→ **Trecho fornecido**:
★ ★ ★ ★

Perguntar-nos sobre a representação feminina na literatura fantástica é, antes de tudo, analisarmos o imaginário que a rodeou durante a História. Segundo o historiador francês Jacques Le Goff, em seu livro Heróis e maravilhas da Idade Média, apesar de o termo “imaginário” nos remeter à imaginação, sem dúvida ele também está ligado “na criação e no uso das imagens que fazem uma sociedade agir e pensar, visto que resultam da mentalidade, da sensibilidade e da cultura que as impregnam e animam”

Também precisamos tomar como ponto de partida o que caracteriza a literatura fantástica. Segundo Tzvetan Todorov, em seu livro Introdução à literatura fantástica, seu cerne está na incerteza entre o que é real e o que é imaginário. A hesitação é o que dá vida às histórias fantásticas, ou seja, quando o personagem e/ou o leitor têm dificuldades para encontrar explicações aos estranhos fatos apresentados ao longo da narrativa, oscilando entre o natural e o sobrenatural, temos, então, uma história fantástica.

★ ★ ★ ★

→ **Exercício proposto**: Você pode prosseguir o texto sobre a representação feminina na literatura fantástica a partir do ponto em que ele termina? As linhas abaixo formam um material à parte, sem ligação com o texto.

→ **Entradas de um conjunto de dados**:
★ ★ ★ ★

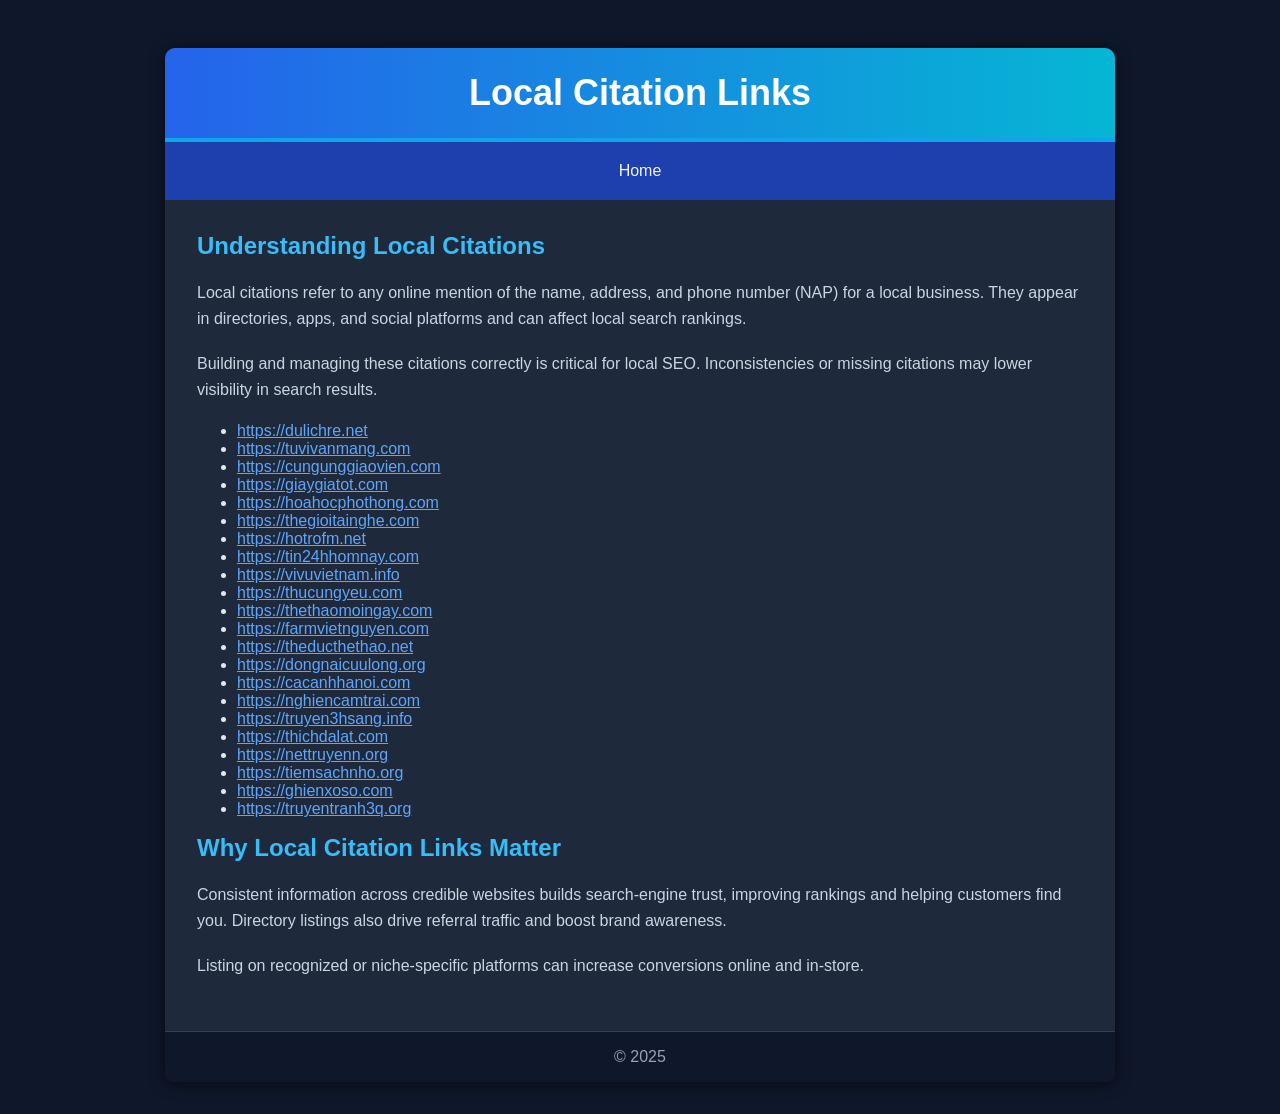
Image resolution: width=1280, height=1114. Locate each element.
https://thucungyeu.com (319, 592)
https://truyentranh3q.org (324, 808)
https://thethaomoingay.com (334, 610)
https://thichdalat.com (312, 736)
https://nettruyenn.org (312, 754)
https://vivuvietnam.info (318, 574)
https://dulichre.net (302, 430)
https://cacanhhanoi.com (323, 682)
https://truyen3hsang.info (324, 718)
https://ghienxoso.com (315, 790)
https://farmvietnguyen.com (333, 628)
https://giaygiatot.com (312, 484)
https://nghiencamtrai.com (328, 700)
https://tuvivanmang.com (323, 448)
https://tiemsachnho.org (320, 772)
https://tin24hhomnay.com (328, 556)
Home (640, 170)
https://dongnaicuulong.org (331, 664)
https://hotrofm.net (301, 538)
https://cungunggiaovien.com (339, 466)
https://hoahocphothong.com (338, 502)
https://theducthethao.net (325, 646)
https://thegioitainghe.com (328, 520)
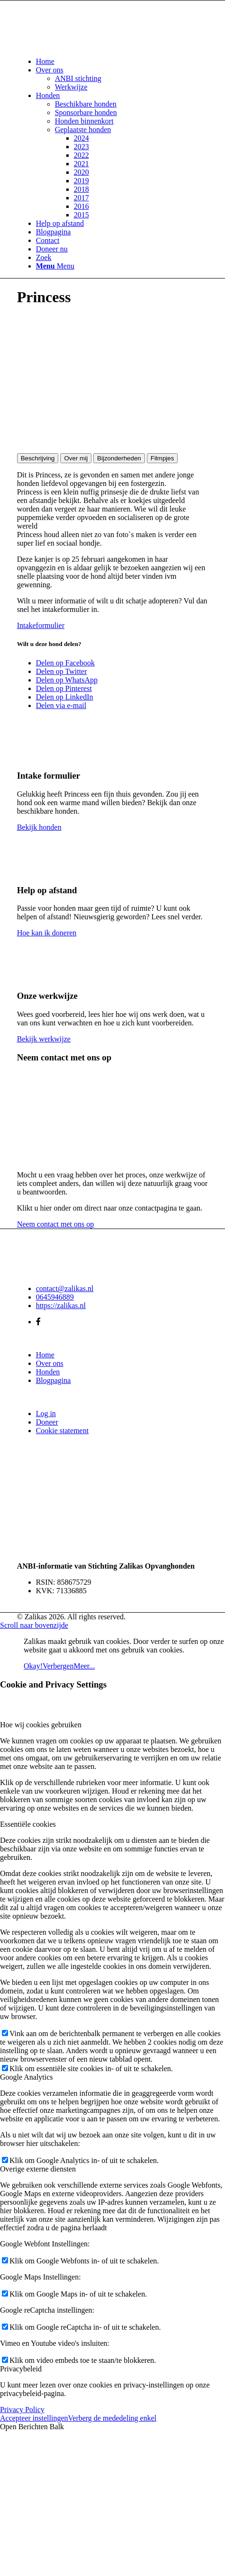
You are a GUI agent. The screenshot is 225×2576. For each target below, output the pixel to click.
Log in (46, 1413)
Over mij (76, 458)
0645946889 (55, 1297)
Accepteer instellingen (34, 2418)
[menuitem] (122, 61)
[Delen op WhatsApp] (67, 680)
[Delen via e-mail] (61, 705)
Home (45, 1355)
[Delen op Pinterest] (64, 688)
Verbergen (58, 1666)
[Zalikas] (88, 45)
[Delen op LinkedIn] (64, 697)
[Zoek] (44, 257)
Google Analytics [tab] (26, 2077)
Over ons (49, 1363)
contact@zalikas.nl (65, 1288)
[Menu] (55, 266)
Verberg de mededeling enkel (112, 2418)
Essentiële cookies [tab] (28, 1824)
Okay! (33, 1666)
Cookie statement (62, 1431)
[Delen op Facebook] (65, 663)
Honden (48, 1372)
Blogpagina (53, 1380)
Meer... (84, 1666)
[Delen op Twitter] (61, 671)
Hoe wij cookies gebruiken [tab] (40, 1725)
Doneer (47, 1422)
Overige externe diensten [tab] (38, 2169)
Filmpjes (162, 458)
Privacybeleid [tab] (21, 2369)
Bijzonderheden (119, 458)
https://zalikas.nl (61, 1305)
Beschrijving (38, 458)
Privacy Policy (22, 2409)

★ ★ ★ ★

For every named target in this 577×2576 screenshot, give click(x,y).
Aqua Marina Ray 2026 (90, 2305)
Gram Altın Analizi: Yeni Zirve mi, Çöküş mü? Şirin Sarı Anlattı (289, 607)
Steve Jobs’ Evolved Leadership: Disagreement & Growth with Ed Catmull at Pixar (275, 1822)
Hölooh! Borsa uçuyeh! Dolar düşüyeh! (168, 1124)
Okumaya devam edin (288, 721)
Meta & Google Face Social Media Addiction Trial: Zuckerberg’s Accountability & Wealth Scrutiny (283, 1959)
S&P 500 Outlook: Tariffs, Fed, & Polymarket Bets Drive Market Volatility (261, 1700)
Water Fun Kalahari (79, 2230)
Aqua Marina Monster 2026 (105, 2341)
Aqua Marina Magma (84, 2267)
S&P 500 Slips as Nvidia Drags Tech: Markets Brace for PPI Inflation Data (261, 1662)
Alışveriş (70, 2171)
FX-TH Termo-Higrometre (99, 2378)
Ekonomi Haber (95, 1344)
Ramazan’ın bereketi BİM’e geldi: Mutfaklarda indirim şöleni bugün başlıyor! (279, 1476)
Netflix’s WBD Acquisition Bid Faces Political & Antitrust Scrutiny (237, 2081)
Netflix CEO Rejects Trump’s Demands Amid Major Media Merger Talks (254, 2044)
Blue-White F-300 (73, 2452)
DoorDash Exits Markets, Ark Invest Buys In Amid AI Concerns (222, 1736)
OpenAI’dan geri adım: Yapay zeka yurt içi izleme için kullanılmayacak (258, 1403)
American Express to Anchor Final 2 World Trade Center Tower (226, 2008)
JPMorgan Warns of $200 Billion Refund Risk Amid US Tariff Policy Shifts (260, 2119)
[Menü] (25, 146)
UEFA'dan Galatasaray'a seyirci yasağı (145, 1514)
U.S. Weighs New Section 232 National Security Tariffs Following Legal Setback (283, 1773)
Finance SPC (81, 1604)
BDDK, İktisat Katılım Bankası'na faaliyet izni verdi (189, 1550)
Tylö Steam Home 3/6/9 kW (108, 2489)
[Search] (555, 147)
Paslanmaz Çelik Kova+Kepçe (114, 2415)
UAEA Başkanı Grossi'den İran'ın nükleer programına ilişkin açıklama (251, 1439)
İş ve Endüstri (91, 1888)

★ ★ ★ ★

→ **Resposta do exercício**:
Adiciono a essa definição um complemento que acredito ser crucial para entendermos algumas obras fantásticas. No livro The Fantastic in Literature, escrito por Eric Rabkin, o autor nos mostra que o fantástico também é a propriedade que transmuta os elementos e leis do mundo natural para causar assombro ou deleite. Um grande exemplo são as flores no País das Maravilhas, presentes no livro Através do Espelho e o que Alice encontrou por lá. A lei da Natureza é clara: plantas não podem falar. Entretanto, Lewis Carroll muda em 180 graus essa lei, permitindo que as flores não apenas falassem, como também expressassem seus sentimentos. 

Sendo assim, analisar como o feminino se comportou dentro da literatura fantástica significa observarmos, mesmo que brevemente, os mitos e as lendas que influenciaram o imaginário da sociedade ocidental ao longo dos séculos. Desta forma poderemos analisar, com mais recursos, como essas histórias permanecem influenciando a maneira como as mulheres são interpretadas dentro da literatura fantástica. 

As mulheres como Musas

As Musas, segundo Jaa Torrano, “têm e mantém o domínio da revelação (ser) e do esquecimento (não-ser) e este domínio é o da raiz originante de todo o poder e exercício de poder. Na expressão mítica de Hesíodo isto se diz: as Musas são filhas de Memória e Zeus”. Enquanto filhas de Memória, as Musas fazem revelações ou impõem o esquecimento. E, sendo filhas de Zeus, que é todo-poderoso, elas possuem muito poder.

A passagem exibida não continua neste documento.